Narcissus once told Goldmund: -“Ich lerne viel von dir, Goldmund. Ich beginne zu verstehen was Kunst ist.” (I learn a lot from you, Goldmund. I am starting to understand what art is.). This quote was the main trigger for choosing our brand name. It perfectly communicates our corporate mission and the essence of the brand. Our goal is to immerse our patrons in a holistic artistic experience blending several artistic disciplines throughout the entire customer’s journey.

Our brand and product models’ names pay a tribute to literature. Our sound systems, rather than just audio equipment, are sculptural masterpieces. The flawless performance offered by our sound systems in reproducing the artist’s work exactly as the artist intended, solemnly celebrates music and movies.

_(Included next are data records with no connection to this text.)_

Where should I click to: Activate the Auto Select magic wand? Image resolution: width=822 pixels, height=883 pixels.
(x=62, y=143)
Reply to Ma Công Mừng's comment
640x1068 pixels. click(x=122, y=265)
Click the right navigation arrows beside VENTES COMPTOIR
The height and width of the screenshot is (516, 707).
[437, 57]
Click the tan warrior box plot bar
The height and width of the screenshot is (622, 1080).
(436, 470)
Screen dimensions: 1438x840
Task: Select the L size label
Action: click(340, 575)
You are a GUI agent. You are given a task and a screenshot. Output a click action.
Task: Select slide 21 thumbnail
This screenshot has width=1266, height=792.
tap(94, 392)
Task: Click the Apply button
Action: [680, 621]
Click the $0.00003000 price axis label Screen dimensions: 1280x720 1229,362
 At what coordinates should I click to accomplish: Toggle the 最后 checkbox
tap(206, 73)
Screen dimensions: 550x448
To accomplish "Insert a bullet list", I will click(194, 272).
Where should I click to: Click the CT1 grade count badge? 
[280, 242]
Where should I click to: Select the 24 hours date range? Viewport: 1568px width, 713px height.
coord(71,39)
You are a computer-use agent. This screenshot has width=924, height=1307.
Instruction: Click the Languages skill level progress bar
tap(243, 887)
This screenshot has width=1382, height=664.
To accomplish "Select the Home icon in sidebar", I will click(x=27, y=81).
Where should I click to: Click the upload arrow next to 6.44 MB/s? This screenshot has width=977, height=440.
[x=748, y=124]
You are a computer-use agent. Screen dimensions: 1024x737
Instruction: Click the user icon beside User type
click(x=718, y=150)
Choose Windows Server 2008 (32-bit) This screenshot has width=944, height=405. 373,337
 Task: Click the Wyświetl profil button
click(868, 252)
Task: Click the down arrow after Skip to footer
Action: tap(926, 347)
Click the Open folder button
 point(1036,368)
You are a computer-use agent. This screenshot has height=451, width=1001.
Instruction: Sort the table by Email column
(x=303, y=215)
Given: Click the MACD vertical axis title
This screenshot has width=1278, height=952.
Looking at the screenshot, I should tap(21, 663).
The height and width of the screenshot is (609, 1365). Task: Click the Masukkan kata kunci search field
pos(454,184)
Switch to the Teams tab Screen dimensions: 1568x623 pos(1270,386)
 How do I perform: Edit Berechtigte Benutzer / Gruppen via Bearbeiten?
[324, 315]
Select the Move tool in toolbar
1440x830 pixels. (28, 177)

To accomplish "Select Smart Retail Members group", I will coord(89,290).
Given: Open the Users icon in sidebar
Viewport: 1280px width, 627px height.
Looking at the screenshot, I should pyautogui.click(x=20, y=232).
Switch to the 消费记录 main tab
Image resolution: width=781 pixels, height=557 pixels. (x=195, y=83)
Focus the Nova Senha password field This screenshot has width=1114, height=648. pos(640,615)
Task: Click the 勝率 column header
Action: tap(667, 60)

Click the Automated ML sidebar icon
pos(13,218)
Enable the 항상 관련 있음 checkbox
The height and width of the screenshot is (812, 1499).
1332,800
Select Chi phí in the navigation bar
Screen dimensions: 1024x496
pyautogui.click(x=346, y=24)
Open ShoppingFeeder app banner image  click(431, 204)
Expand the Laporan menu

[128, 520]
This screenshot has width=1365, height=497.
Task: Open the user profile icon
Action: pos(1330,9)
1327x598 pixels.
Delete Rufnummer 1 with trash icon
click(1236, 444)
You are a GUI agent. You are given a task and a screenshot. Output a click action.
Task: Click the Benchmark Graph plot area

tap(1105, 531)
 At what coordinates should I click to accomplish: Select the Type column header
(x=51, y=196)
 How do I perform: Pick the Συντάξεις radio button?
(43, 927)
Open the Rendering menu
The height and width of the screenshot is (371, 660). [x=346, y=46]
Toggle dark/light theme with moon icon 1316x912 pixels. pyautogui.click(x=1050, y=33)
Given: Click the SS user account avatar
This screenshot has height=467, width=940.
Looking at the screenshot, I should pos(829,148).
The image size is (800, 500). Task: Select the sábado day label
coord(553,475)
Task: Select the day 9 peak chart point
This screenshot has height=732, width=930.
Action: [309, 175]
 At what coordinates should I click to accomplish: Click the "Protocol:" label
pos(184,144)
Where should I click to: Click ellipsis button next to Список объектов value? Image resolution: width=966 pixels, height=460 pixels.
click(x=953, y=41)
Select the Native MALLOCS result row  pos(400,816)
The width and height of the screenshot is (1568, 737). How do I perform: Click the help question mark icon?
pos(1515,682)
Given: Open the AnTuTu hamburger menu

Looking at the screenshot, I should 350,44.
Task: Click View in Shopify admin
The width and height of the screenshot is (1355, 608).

Goldmund has constantly tried to think of music as the art of Time: the “truth” of electro-acoustical reproduction lies entirely in the mastery of time management in information transfer, in its coherence, speed, and evacuation of vibratory disturbances. For Goldmund, the truth is subtractive: sound transparency and fidelity are achieved in the absence of “masking effects”. Each Goldmund product aesthetics is the result of a single desire: to remove any sonic signature other than the musical message itself. It is not by chance that Goldmund baptized its amplification systems by referring to the Aristotelian concept of Mimesis. Music is reproduced so faithfully that, as the bunches of grapes painted by Zeuxis, birds would approach the canvas to try to peck them.